Print Print edition: 2026-02-24

AGP orders HESCO to remove meters of defaulters

Published February 24, 2026 Updated February 24, 2026 09:41am

ISLAMABAD: The Auditor General of Pakistan (AGP) has directed the Hyderabad Electric Supply Company (HESCO) to remove electricity meters of consumers who have defaulted on three consecutive monthly bills, in accordance with NEPRA regulations.

According to Nepra’s Consumer Service Manual, if a consumer fails to pay the third month’s bill along with arrears of the previous two months within the due date specified on the third bill, the concerned distribution company (DISCO) must issue an Equipment Removal Order (ERO), remove the metering installation, and assign a permanently disconnected code.

Electricity supply can only be restored after full payment of outstanding dues — either in lump sum or installments — and completion of other codal formalities under the reconnection policy.

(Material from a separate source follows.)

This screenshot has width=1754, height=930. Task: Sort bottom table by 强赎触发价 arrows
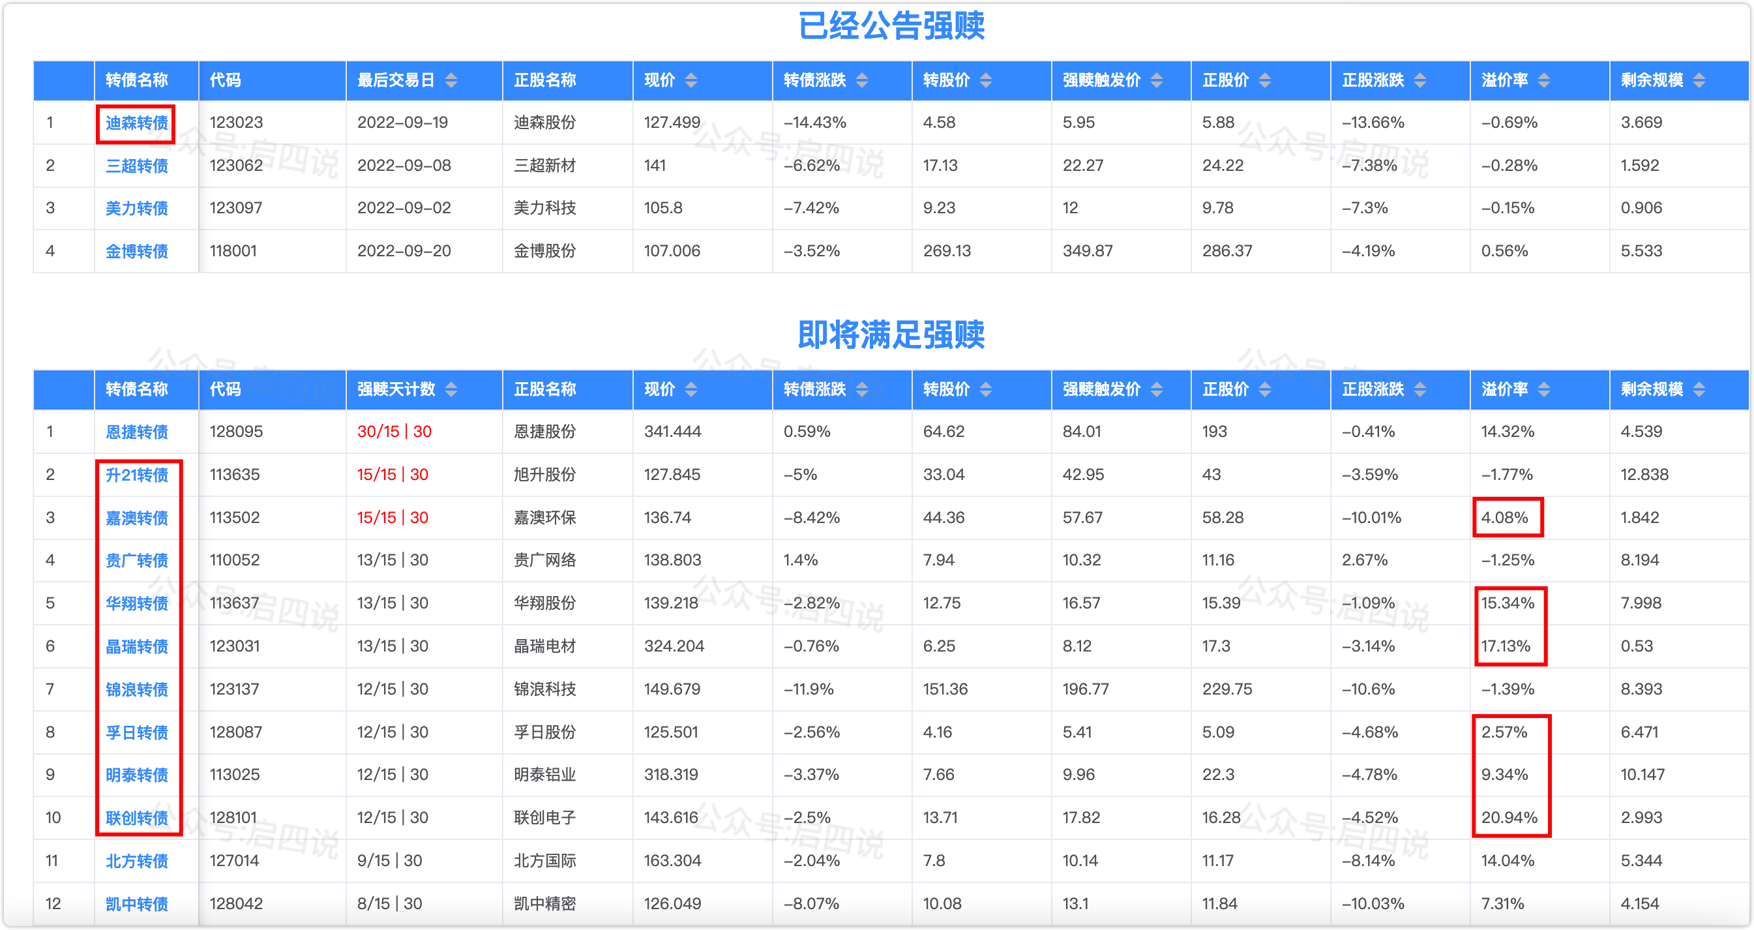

READ MORE: HESCO sets ambitious goal to become market leader by 2028: CEO

The manual further states that if a DISCO does not remove the equipment for its own convenience, the consumer shall not be held responsible for any theft of electricity or material thereafter.

During the audit of the Chief Executive Officer, Hyderabad Electric Supply Company (HESCO), for the financial year 2024–25, it was observed that 400,420 consumers across various tariff categories had defaulted on energy payments amounting to Rs 148.3 billion as of June 30, 2025. Although Equipment Removal Orders (EROs) were issued for recovery enforcement and disconnection of the defaulting consumers, these orders were not implemented.

The matter was taken up with management in November 2025. The management responded that recoveries amounting to Rs 398.6 million had been made from July to December 2025 across all tariff categories. It added that recovery efforts were being intensified through special campaigns and that disconnection notices had been issued; however, the EROs remained unimplemented.

Audit observed that the non-implementation of EROs reflected weak recovery enforcement and inadequate internal controls over monitoring of defaulting consumers.

The failure to remove electrical installations from the premises of chronic defaulters exposed the company to continued unauthorized consumption, possible theft of electricity and equipment, and further accumulation of arrears.

The Departmental Accounts Committee (DAC), in its meeting held on January 16, 2026, directed the management to submit a revised reply along with documentary evidence to the Audit.

The Audit recommended immediate implementation of all pending EROs, strengthening of recovery monitoring mechanisms, and fixation of responsibility on the concerned officers for non-compliance to prevent recurrence of such lapses.